Abstract. The classification of hyperspectral image (HSI) with high spectral and spatial resolution represents an important and challenging task in image processing and remote sensing (RS) domains due to the problem of computational complexity and big dimensionality of the remote sensing images. The spatial and spectral pixel characteristics have crucial significance for hyperspectral image classification and to take into account these two types of characteristics, various classification and feature extraction methods have been developed to improve spectral-spatial classification of remote sensing images for thematic mapping purposes such as agricultural mapping, urban mapping, emergency mapping in case of natural disasters... In recent years, mathematical morphology and deep learning (DL) have been recognized as prominent feature extraction techniques that led to remarkable spectral-spatial classification performances.
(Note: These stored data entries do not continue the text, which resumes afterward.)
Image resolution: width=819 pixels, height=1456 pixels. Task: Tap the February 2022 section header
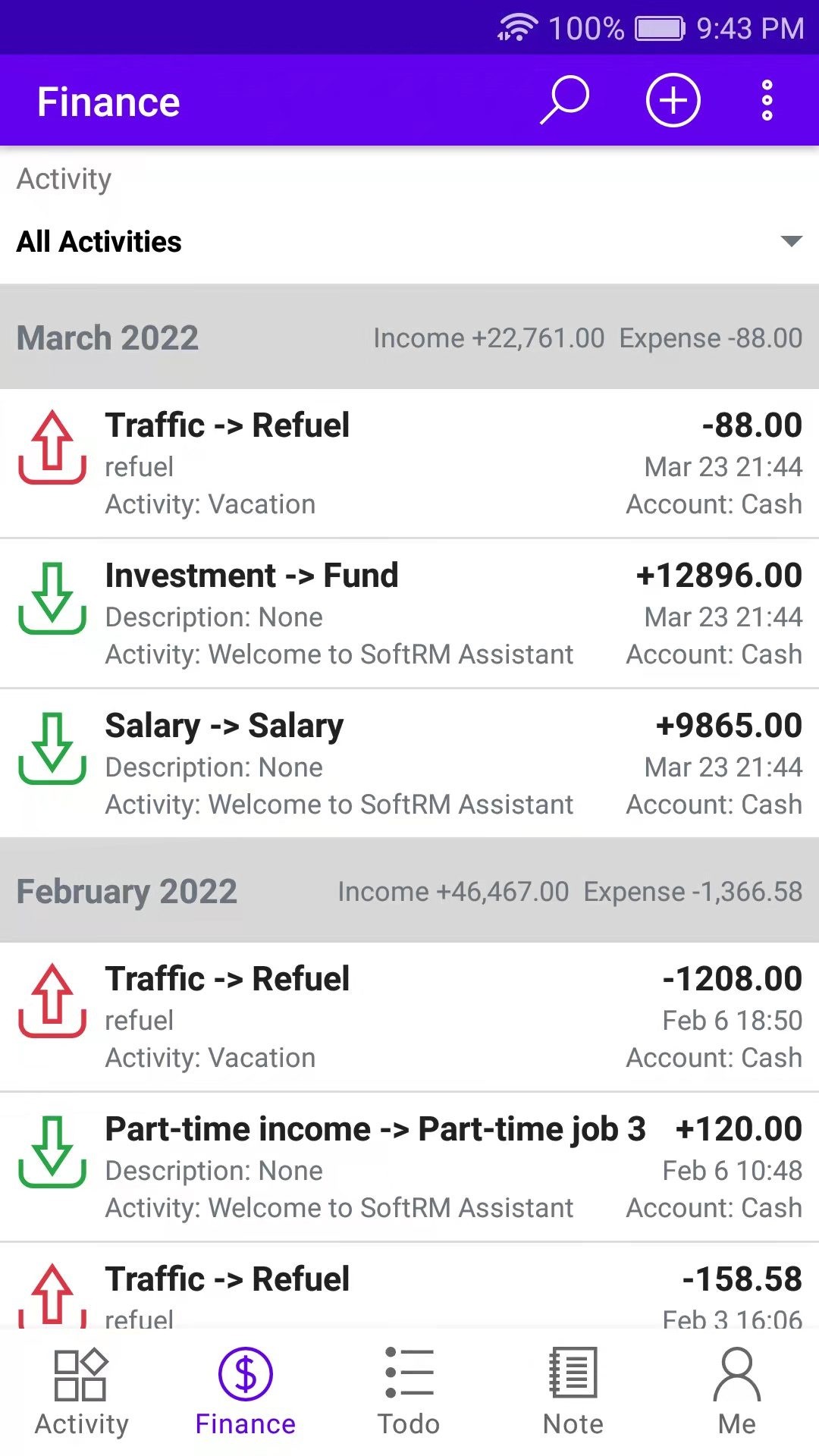(410, 891)
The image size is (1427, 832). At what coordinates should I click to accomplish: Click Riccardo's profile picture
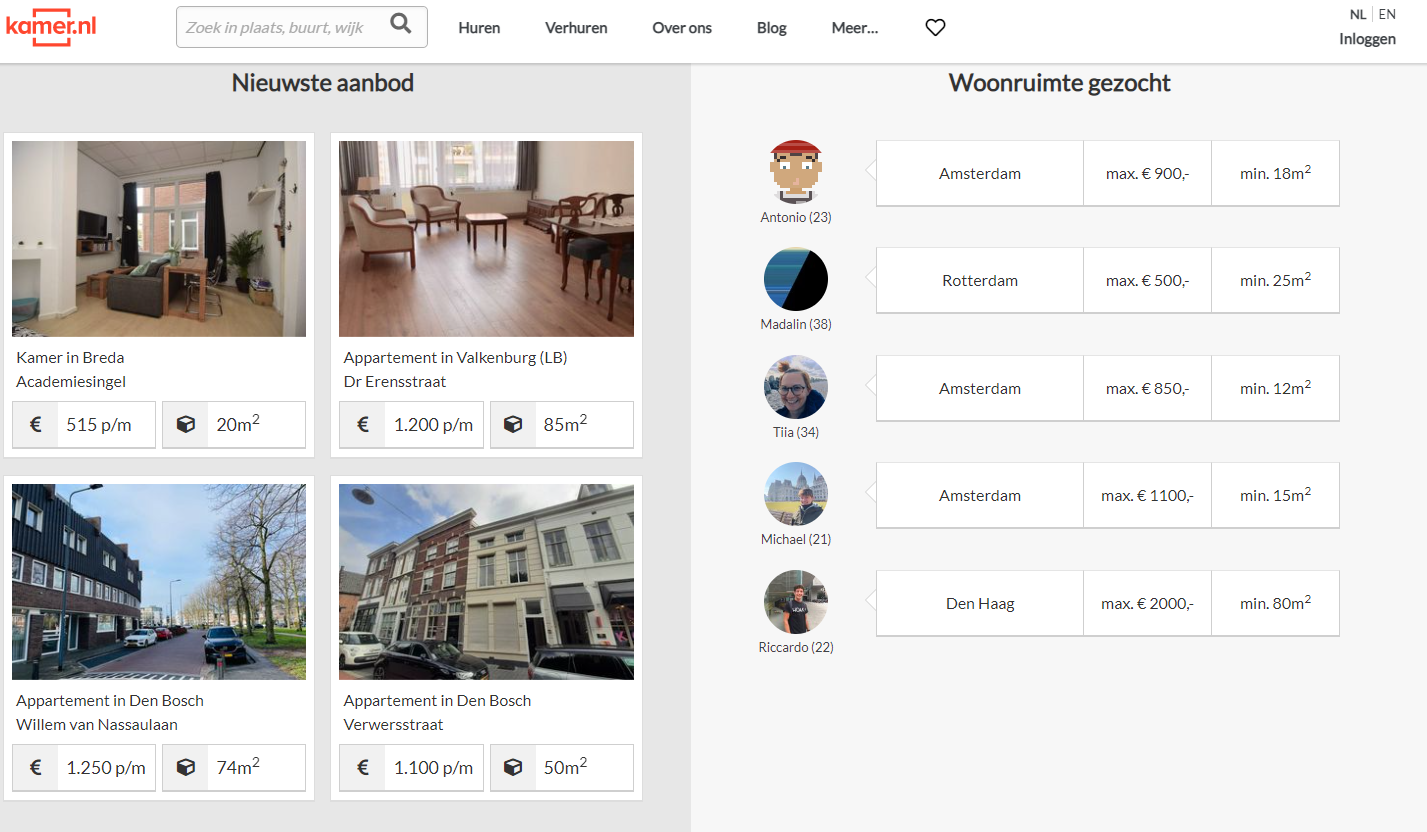pyautogui.click(x=795, y=602)
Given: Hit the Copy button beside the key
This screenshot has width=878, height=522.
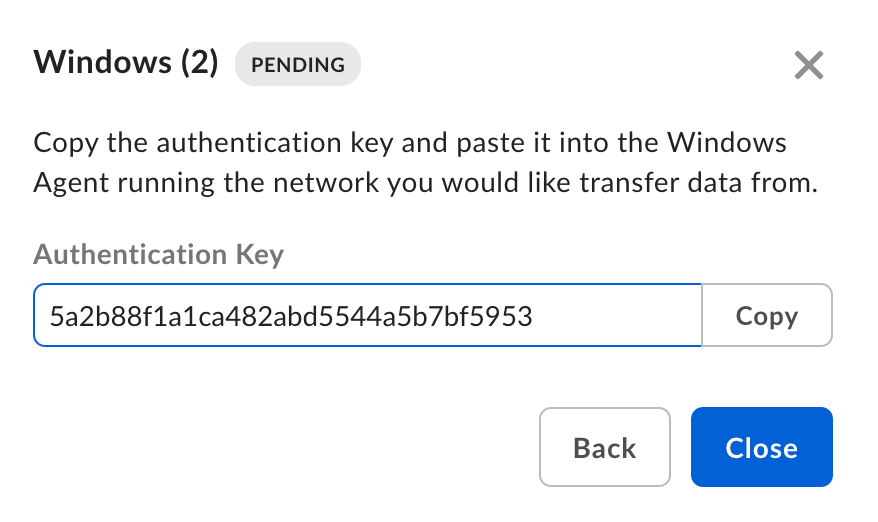Looking at the screenshot, I should pyautogui.click(x=766, y=316).
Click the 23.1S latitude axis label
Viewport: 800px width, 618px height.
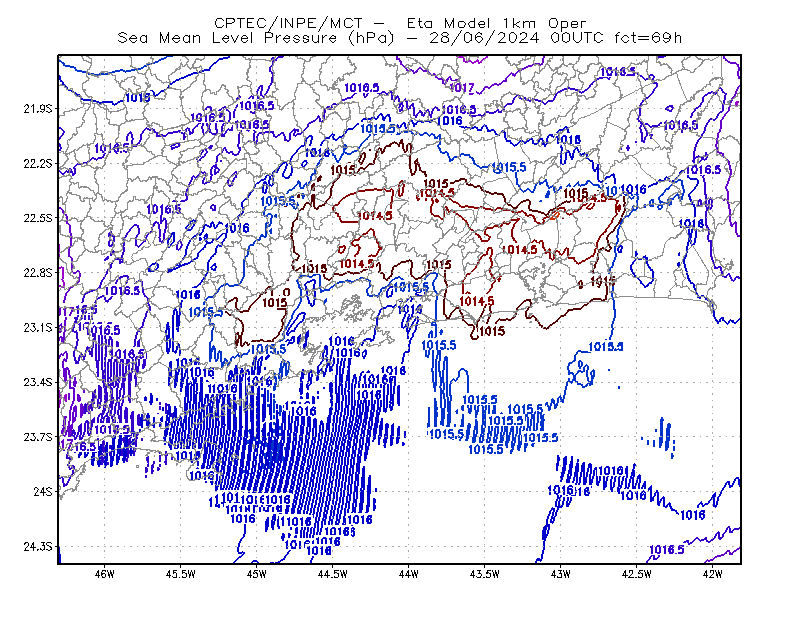(37, 328)
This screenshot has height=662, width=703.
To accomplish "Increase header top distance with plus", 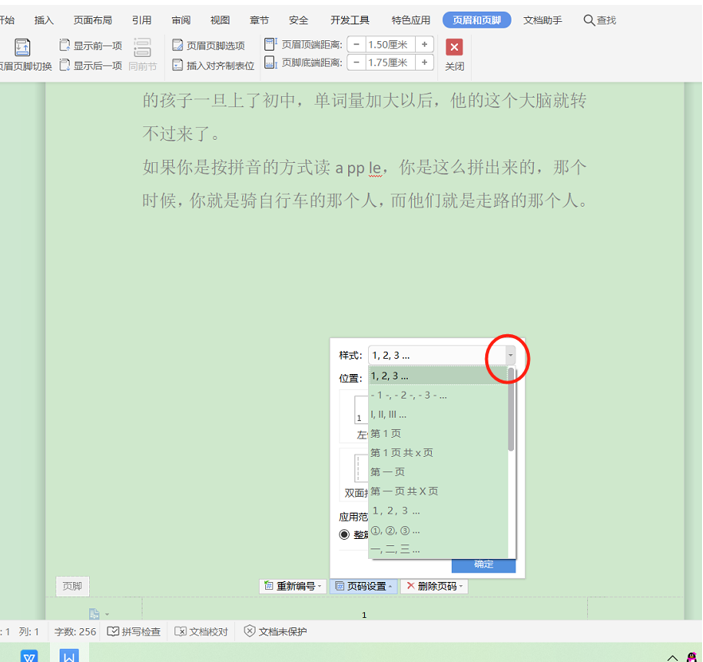I will pos(424,44).
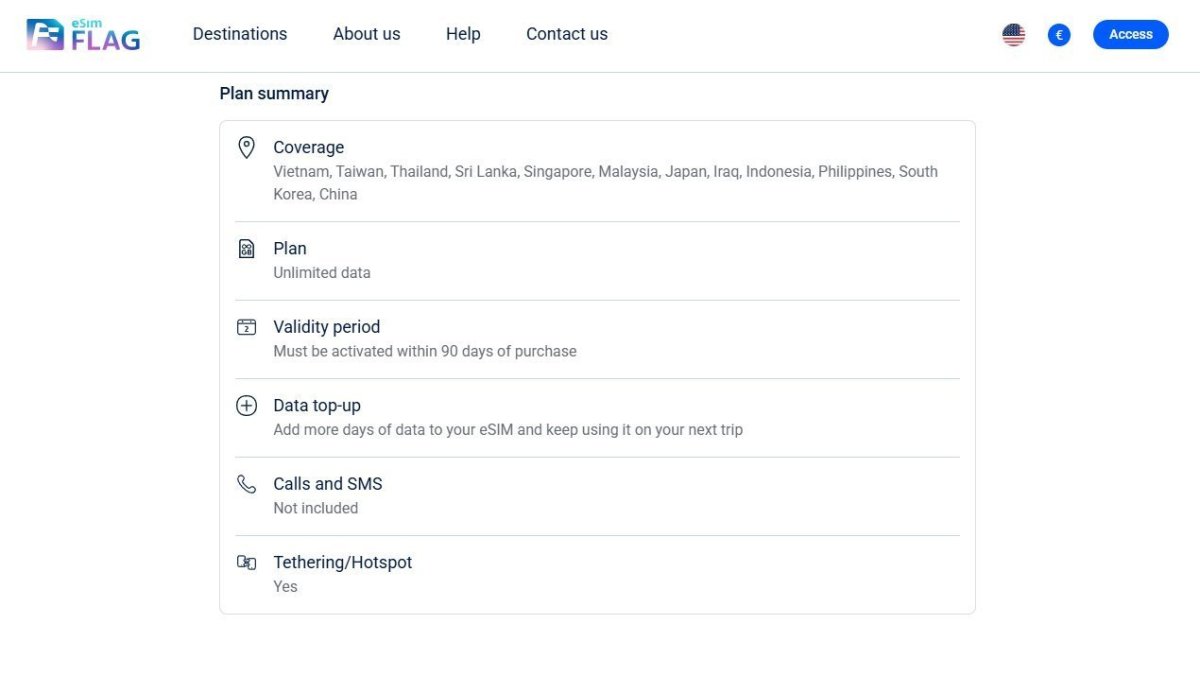Click the Coverage location pin icon
1200x676 pixels.
[x=246, y=148]
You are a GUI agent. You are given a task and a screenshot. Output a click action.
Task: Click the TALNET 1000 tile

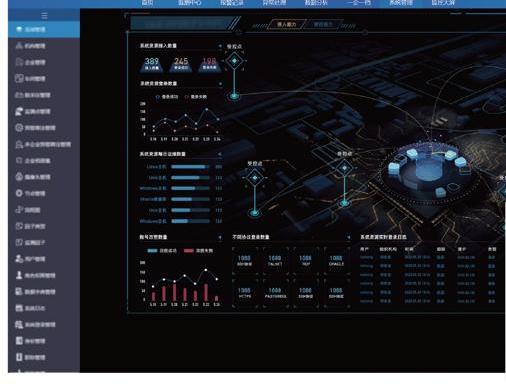275,261
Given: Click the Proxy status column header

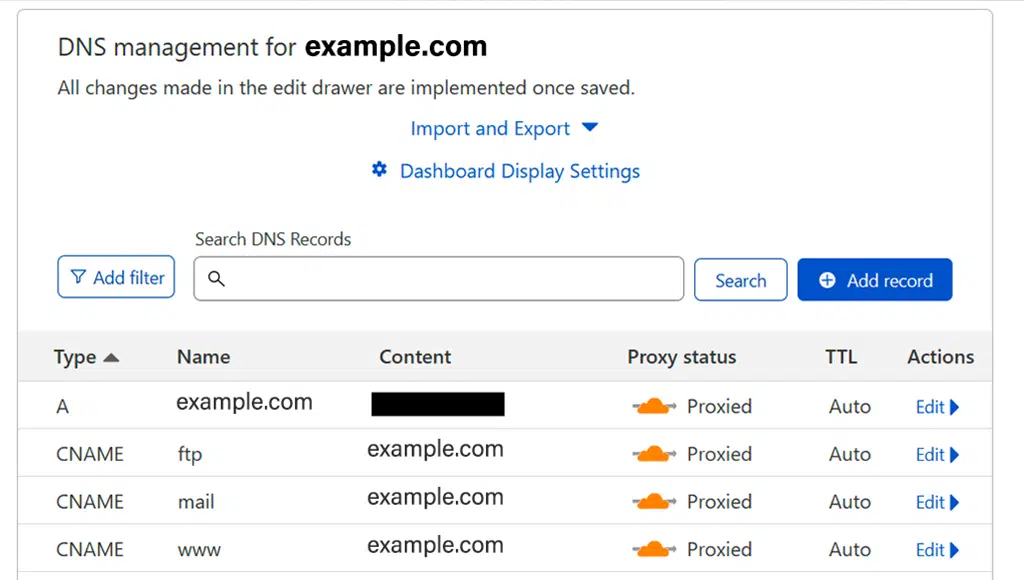Looking at the screenshot, I should [681, 357].
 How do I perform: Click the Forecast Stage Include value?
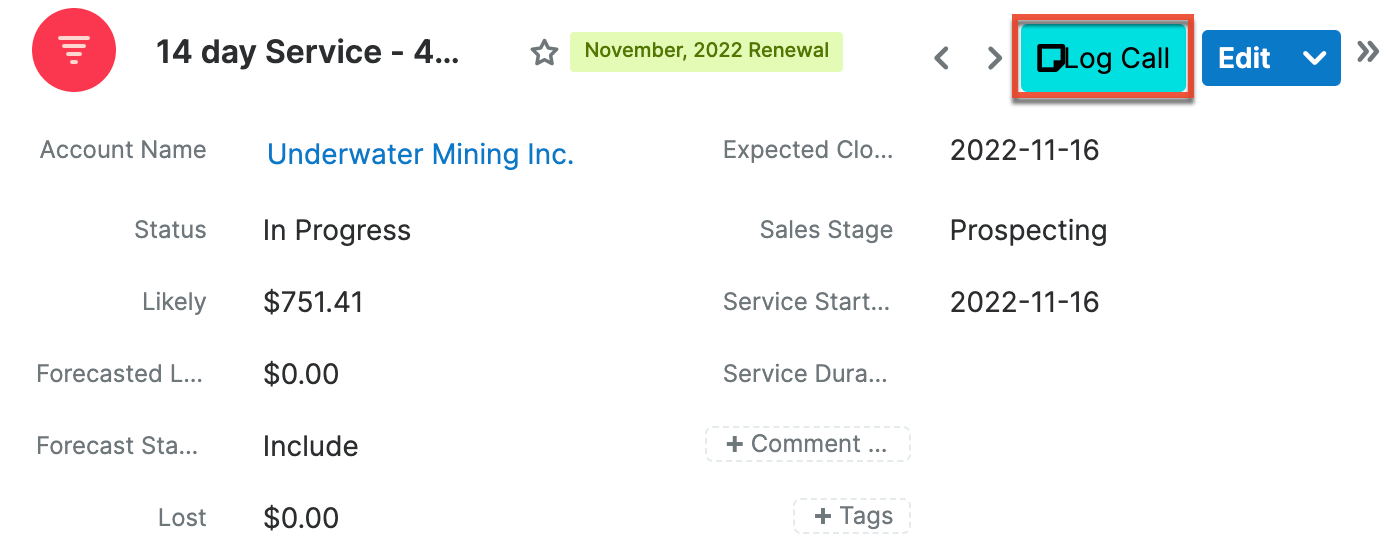pyautogui.click(x=310, y=446)
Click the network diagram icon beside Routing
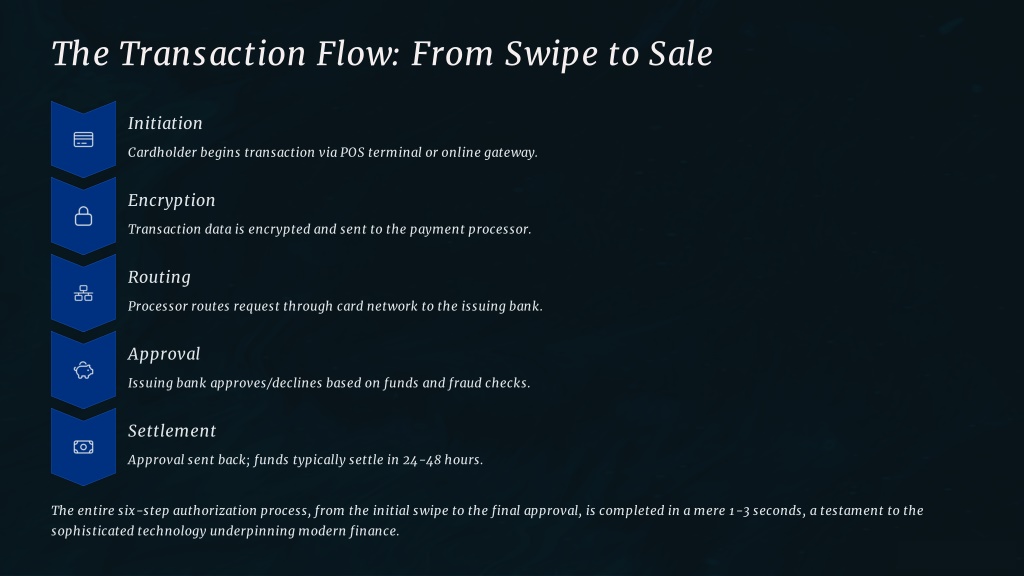Viewport: 1024px width, 576px height. coord(84,293)
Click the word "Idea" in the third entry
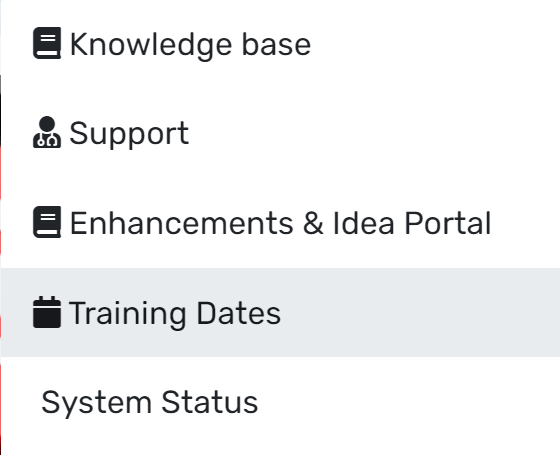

Among them, Extended Multi-Attribute Profiles (EMAP) and Dense Convolutional Neural Network (DCNN) are considered as robust and powerful approaches such as the work in this paper is based on these two techniques for the feature extraction stage and used in two combined manners and constructing the EMAP-DCNN frame. The experiments were conducted on two popular datasets: “Indian Pines” and “Huston” hyperspectral datasets. Experimental results demonstrate that the two proposed approaches of the EMAP-DCNN frame denoted EMAP-DCNN 1, EMAP-DCNN 2 provide competitive performances compared with some state-of-the-art spectral-spatial classification methods based on deep learning.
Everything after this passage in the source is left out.